* **Stored data from a collection**:

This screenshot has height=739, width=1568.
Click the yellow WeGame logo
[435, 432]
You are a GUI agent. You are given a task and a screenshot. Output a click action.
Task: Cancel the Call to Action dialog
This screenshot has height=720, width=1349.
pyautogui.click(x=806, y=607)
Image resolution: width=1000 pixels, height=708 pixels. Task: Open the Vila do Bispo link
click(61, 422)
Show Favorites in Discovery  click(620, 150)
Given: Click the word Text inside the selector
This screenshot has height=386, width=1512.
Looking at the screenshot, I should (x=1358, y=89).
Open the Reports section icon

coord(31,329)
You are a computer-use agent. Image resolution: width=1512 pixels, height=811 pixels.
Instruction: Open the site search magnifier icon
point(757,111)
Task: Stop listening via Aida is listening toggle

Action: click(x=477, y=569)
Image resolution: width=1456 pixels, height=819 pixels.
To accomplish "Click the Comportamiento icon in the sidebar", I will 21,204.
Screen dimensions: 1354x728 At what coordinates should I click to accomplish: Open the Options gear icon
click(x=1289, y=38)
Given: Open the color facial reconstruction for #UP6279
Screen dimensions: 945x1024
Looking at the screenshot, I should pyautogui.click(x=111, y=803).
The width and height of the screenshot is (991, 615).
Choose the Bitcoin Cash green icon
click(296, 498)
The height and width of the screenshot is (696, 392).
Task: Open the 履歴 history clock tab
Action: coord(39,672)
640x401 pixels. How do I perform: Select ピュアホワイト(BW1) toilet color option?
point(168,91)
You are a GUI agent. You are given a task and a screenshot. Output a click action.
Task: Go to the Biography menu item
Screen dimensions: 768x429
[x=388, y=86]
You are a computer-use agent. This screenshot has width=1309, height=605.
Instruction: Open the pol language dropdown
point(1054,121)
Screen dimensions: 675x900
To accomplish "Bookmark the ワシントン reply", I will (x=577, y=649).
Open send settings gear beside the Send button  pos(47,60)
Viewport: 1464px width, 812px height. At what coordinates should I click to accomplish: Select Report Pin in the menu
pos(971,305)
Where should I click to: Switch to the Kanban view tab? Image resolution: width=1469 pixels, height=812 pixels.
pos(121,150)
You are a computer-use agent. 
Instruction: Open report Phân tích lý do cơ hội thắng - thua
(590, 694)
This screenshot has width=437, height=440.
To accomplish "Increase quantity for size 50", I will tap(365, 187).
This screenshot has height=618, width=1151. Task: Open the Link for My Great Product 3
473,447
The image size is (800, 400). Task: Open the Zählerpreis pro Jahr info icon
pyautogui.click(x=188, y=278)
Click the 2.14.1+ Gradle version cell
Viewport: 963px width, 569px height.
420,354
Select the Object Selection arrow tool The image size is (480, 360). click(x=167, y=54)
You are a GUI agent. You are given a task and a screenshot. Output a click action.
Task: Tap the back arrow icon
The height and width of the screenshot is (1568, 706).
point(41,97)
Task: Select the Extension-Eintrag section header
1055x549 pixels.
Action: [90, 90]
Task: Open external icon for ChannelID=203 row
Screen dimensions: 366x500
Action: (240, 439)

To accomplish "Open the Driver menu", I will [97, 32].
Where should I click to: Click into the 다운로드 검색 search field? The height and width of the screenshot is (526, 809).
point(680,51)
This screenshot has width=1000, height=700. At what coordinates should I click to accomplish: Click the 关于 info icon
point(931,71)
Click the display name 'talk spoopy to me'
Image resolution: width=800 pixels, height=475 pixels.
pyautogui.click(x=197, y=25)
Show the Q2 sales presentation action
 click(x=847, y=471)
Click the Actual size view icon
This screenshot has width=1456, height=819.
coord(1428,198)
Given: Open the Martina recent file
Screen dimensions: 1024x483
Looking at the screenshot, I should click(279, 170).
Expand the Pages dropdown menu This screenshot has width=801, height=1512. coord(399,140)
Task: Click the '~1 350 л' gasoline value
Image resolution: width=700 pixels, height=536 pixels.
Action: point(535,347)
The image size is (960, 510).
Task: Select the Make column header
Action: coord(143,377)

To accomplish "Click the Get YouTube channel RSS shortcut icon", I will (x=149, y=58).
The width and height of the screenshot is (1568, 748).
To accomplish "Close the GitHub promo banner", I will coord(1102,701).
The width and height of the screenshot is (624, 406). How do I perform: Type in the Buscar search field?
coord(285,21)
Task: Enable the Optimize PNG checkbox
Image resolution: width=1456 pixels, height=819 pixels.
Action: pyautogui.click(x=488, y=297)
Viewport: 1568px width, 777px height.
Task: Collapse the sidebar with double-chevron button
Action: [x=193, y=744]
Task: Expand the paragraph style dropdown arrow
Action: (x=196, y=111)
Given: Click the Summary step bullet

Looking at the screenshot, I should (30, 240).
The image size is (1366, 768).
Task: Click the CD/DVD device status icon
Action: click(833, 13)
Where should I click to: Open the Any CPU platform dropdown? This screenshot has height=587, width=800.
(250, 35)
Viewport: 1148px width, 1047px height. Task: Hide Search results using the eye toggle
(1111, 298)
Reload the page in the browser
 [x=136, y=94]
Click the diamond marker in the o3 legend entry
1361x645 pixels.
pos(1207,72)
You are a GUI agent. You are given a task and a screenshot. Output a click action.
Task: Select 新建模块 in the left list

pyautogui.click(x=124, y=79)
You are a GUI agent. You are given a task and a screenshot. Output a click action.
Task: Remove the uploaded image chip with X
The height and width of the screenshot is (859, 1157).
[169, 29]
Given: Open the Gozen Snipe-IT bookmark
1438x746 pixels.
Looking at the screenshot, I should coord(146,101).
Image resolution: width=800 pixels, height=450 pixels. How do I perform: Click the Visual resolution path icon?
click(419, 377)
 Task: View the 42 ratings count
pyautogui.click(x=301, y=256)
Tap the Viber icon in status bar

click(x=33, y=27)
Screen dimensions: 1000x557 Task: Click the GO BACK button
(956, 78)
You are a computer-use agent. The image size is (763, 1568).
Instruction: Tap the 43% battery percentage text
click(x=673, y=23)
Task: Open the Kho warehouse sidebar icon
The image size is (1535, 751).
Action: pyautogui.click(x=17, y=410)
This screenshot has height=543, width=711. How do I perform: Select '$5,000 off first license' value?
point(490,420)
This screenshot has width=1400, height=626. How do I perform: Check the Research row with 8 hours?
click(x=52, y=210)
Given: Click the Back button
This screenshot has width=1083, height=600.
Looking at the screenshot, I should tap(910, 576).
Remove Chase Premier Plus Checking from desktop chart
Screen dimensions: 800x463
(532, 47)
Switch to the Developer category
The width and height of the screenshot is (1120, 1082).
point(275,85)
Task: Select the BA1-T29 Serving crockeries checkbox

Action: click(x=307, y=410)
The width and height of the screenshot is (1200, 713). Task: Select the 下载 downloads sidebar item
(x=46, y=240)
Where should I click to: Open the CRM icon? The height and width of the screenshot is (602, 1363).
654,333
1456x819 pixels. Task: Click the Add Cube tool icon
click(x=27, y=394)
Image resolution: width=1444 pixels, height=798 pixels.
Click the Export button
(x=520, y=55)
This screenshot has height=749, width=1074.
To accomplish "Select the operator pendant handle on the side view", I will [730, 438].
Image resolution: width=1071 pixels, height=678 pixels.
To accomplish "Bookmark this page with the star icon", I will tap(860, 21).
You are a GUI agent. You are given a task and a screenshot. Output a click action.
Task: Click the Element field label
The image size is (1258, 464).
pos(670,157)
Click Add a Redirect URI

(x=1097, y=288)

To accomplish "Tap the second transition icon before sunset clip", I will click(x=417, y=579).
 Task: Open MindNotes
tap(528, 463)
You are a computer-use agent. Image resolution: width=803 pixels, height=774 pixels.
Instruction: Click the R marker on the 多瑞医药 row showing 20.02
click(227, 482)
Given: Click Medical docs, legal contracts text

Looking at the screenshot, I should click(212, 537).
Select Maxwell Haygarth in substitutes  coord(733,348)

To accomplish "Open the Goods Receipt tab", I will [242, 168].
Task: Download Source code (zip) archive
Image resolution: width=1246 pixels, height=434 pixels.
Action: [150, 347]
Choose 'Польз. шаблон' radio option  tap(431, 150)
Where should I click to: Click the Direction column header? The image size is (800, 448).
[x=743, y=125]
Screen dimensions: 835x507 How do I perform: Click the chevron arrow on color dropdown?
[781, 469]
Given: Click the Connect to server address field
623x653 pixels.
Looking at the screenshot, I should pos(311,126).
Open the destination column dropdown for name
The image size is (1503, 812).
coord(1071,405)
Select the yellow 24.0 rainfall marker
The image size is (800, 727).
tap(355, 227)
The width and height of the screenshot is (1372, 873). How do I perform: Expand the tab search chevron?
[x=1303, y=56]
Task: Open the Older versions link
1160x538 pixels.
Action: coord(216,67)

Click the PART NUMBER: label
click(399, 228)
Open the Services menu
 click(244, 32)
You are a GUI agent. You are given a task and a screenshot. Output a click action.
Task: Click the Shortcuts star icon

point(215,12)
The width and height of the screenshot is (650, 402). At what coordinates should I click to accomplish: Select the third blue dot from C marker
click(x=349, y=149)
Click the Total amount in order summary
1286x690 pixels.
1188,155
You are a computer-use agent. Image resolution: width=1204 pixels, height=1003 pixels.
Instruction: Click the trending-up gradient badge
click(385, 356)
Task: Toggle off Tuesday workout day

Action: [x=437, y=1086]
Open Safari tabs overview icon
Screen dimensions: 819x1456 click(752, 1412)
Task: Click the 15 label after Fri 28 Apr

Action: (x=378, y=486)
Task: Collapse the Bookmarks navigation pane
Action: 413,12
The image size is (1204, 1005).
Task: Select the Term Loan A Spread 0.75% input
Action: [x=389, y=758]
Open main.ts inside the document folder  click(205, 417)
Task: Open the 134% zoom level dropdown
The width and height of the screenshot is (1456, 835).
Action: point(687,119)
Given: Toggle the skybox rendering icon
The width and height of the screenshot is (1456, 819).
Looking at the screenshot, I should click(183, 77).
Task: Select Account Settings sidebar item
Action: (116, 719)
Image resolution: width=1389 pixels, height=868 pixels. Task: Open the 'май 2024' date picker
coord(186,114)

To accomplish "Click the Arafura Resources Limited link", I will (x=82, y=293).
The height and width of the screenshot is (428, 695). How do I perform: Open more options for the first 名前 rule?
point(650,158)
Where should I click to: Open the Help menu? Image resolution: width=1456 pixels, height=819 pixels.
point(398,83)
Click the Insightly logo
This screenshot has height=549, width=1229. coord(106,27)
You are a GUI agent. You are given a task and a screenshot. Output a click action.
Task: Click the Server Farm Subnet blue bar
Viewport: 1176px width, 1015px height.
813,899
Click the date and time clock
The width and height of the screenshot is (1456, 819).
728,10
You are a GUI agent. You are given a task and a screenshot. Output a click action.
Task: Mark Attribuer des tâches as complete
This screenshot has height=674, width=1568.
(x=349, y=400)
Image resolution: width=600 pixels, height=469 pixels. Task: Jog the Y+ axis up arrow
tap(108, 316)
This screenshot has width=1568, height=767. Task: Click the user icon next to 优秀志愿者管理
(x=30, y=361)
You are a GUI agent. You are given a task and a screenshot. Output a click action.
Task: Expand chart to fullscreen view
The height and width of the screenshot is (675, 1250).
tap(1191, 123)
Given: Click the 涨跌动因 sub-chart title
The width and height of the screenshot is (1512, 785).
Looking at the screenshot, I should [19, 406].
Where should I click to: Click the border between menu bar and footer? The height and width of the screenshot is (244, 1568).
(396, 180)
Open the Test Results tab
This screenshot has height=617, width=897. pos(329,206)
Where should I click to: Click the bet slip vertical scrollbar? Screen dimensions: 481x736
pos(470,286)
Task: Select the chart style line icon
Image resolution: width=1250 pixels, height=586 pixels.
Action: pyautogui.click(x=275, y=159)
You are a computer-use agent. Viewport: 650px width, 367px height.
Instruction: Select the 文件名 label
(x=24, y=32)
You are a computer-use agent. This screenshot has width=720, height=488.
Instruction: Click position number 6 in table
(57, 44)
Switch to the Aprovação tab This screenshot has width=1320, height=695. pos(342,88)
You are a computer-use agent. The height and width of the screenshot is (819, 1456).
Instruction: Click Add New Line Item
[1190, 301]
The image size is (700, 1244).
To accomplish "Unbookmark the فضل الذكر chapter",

* **EXERCISE**: Copy out the data above word for word, starting at the line that contains "Task: Select the chart style line icon" and continuing through the end of the data.

* **THE ANSWER**:
Task: Select the chart style line icon
Image resolution: width=1250 pixels, height=586 pixels.
Action: pyautogui.click(x=275, y=159)
You are a computer-use agent. Viewport: 650px width, 367px height.
Instruction: Select the 文件名 label
(x=24, y=32)
You are a computer-use agent. This screenshot has width=720, height=488.
Instruction: Click position number 6 in table
(57, 44)
Switch to the Aprovação tab This screenshot has width=1320, height=695. pos(342,88)
You are a computer-use agent. The height and width of the screenshot is (819, 1456).
Instruction: Click Add New Line Item
[1190, 301]
The image size is (700, 1244).
To accomplish "Unbookmark the فضل الذكر chapter",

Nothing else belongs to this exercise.